But many cut spending elsewhere to fund that new laptop or monitor. Smartphone sales crashed. For example, in the three months to September 2020, total NZ smartphone sales were 155,000 handsets, crashing by almost half from Q3 2019's 308,000. Top smartphone makers Apple and Samsung were able to stockpile chips (at the expense of the slower-moving car-makers), avoiding delays - but in the handset market demand cooled regardless (Apple managed a record year in NZ and worldwide regardless as tablet and Mac sales boomed).
From spending so far this year and its forecast, Gartner is projecting a 2.7 per cent increase in NZ IT spending to $12.8b this year - which would represent an increase over pre-pandemic levels (total NZ IT spending in 2019 was $12.7b).
And in 2022, it sees a 5.7 per cent lift to $13.6b. A bounce-back on spending on devices and a further lift in enterprise software spending is forecast, with Gartner predicting a boom in spending on social software, collaboration platforms, and HR software as firms shift to hybrid workplaces.
Gartner sees a broad drive to digitisation, accelerated by the pandemic, with businesses looking to cut over-heads long time by moving from inhouse to cloud-based IT systems.
Cloud spending could get a lift in 2022 as New Zealand's first giant or "hyper-scale" data centres come online. Half Infratil-owned Canberra Data Centres is spending $300m-plus on two huge server farms in Auckland's northwest, while its partner Microsoft has begun construction on a $100m-plus build in the same region.
Mobile infrastructure spend is also on the rise, with Spark and Vodafone accelerating 5G upgrades that were crimped by Covid restrictions last year, and 2degrees set to begin its upgrade to the faster cellular technology later this year.

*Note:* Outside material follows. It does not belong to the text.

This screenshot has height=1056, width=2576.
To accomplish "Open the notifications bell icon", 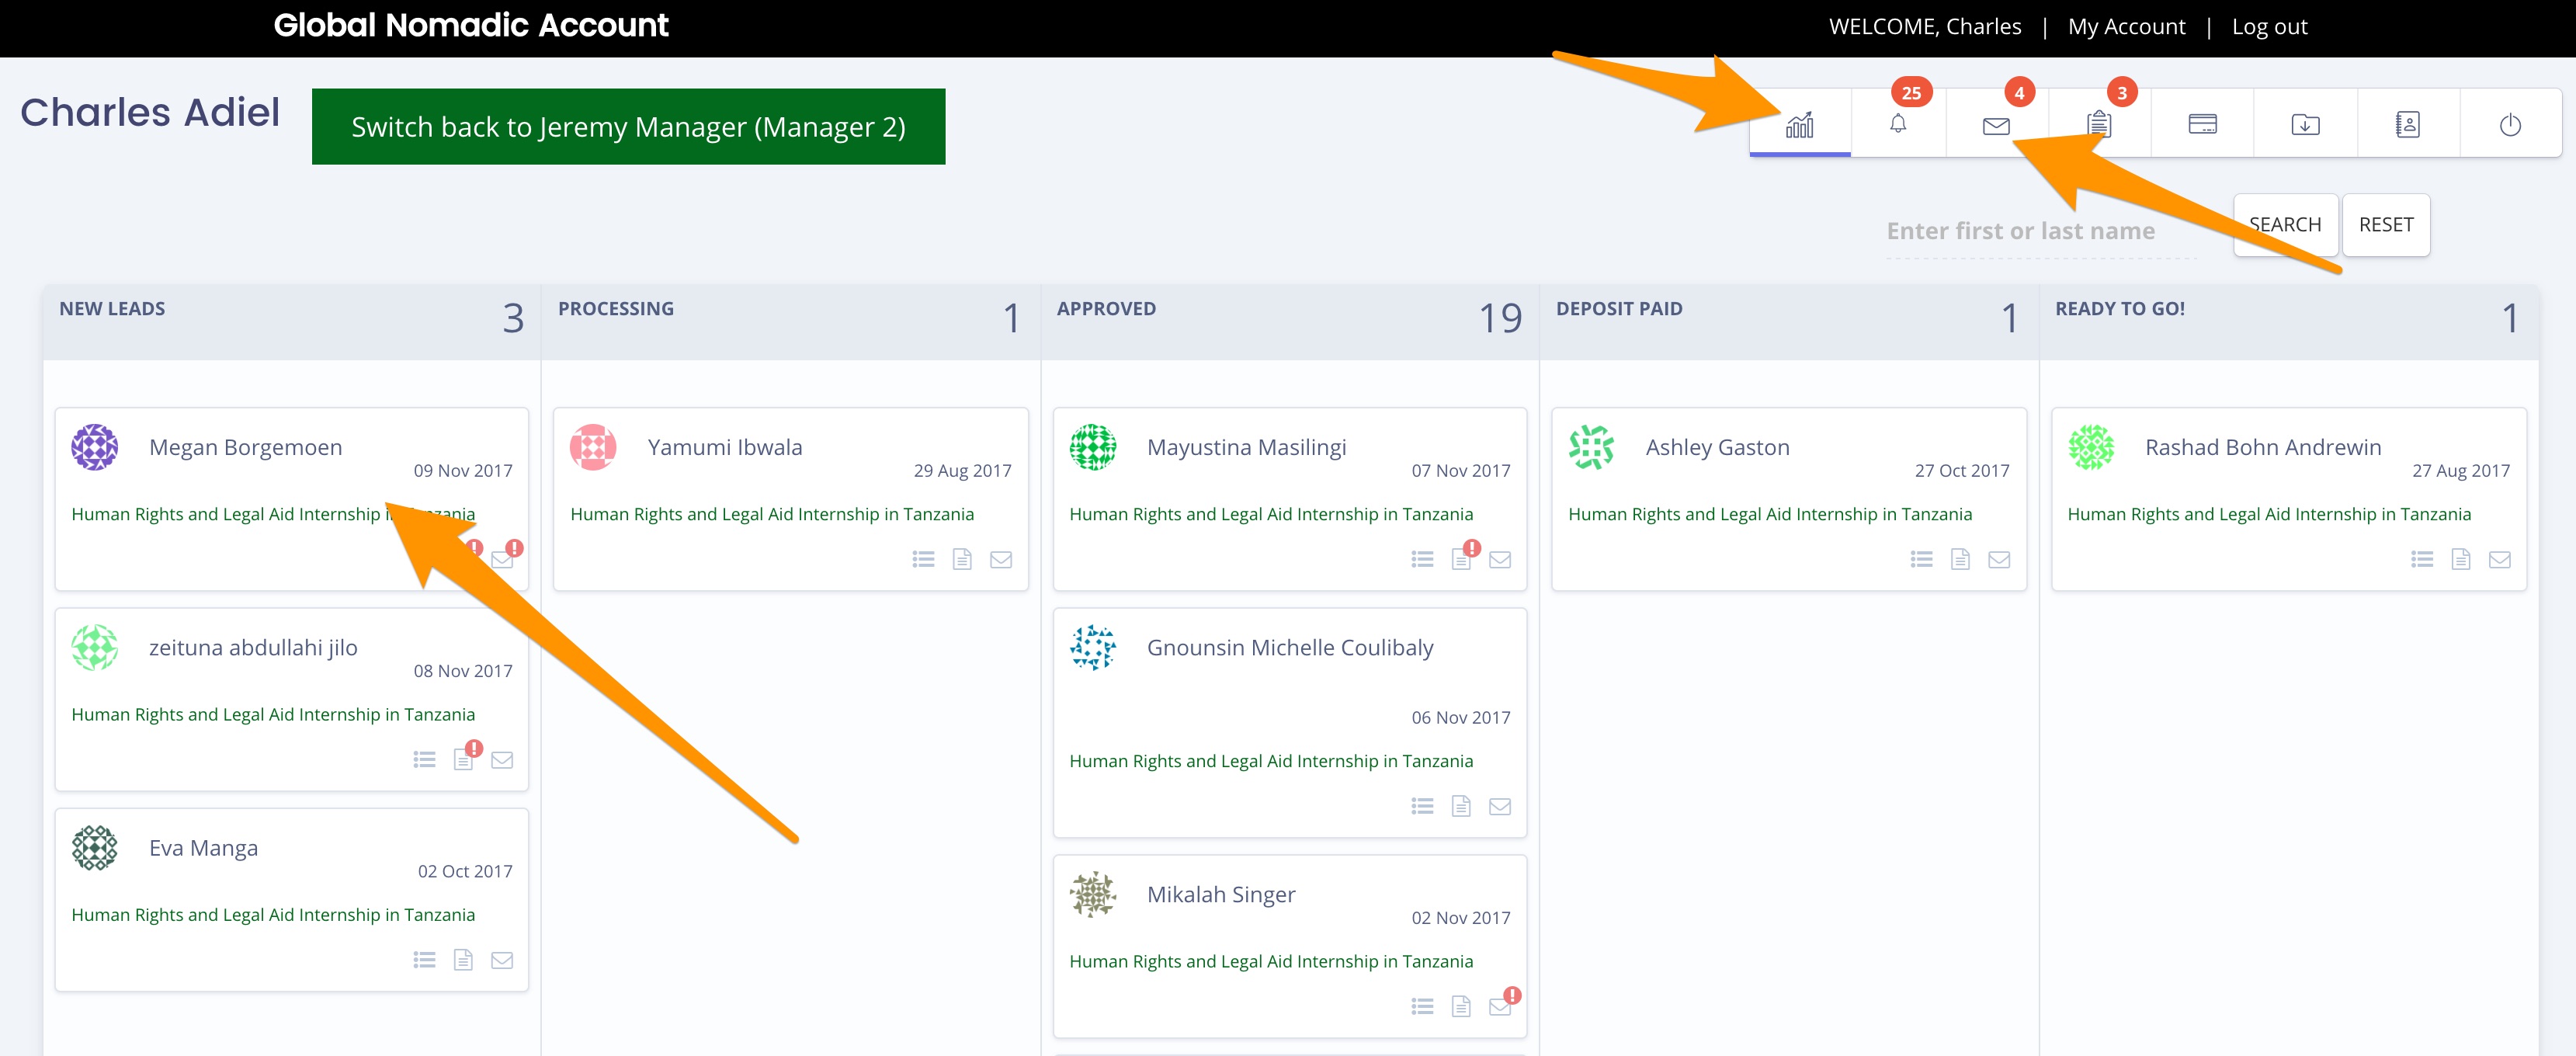I will pos(1897,125).
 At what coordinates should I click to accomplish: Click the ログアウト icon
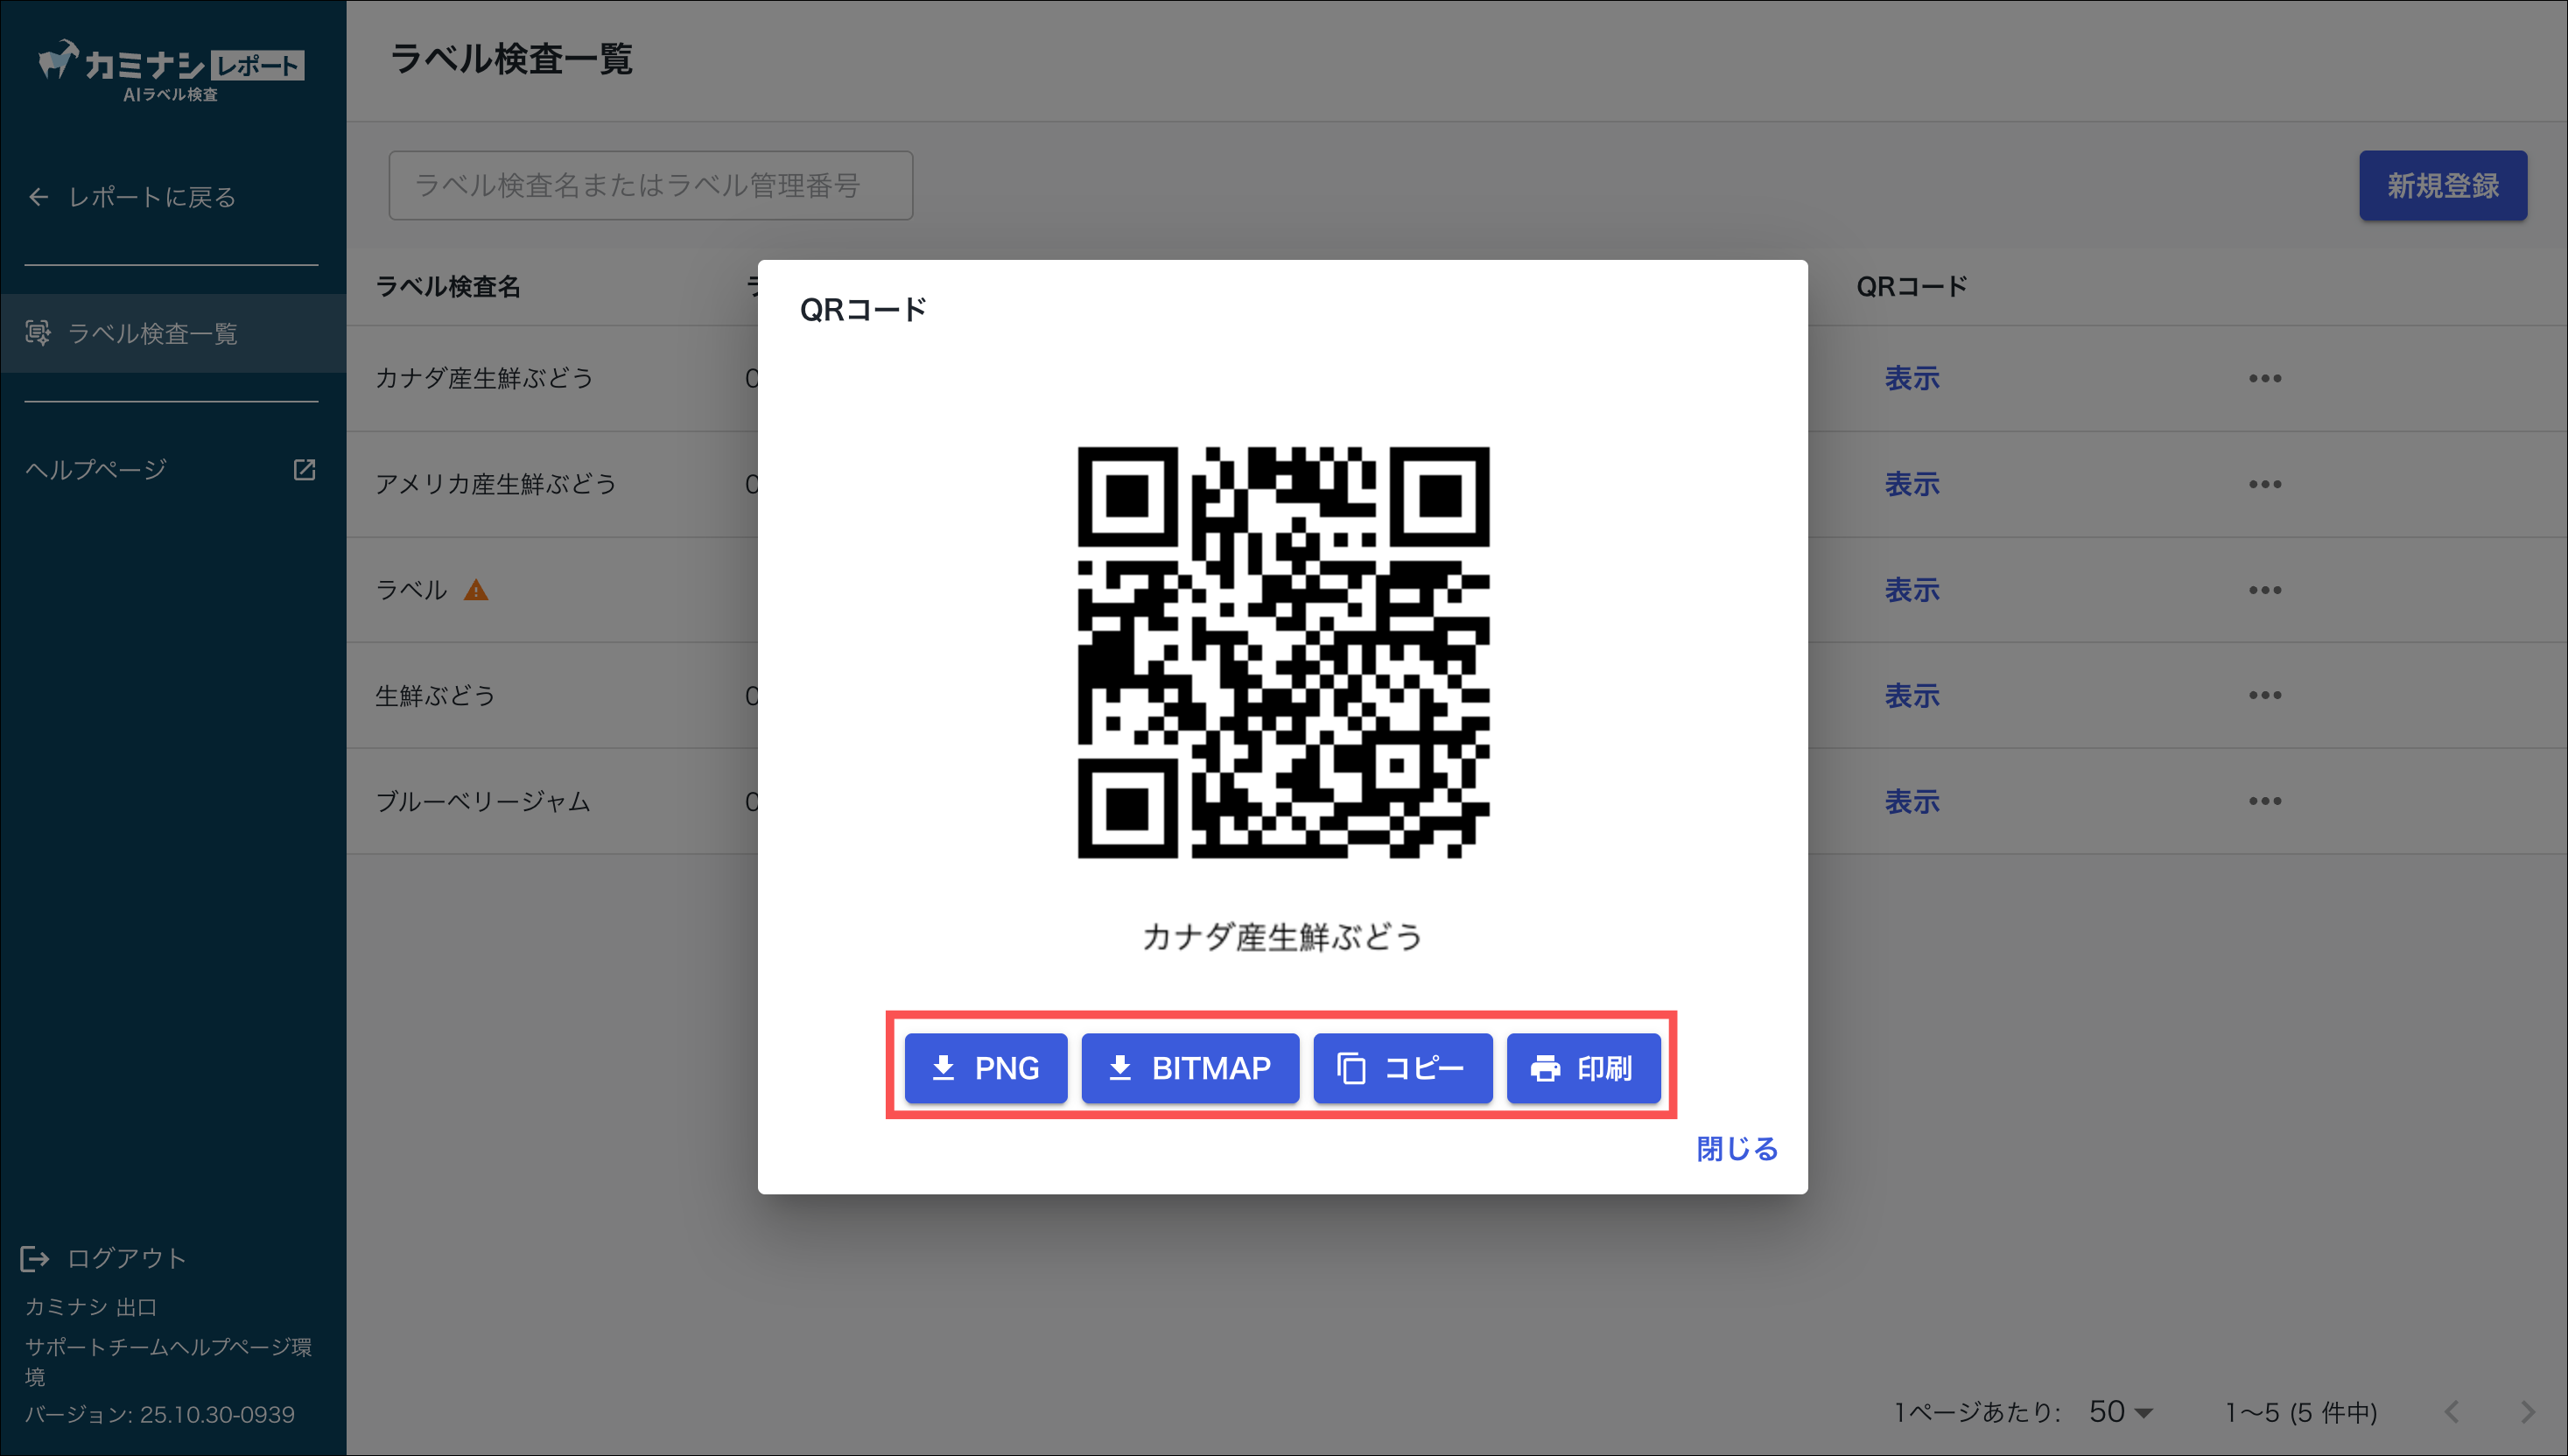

But while Gartner sees all categories of IT spending growing over 2021 and 2022, it is also expecting "a K-shape recovery".
"From an industry perspective, banking and securities and insurance spending will closely resemble pre-pandemic levels as early as 2021, while retail and transportation won't see the same recovery until closer to 2023," Gartner analyst John-David Loveock says.
Worldwide, Gartner sees IT spending recovering from a 2.2 per cent dip in 2020 to grow 8.4 per cent this year to $4.07 trillion, with 5.5 per cent growth in 2022.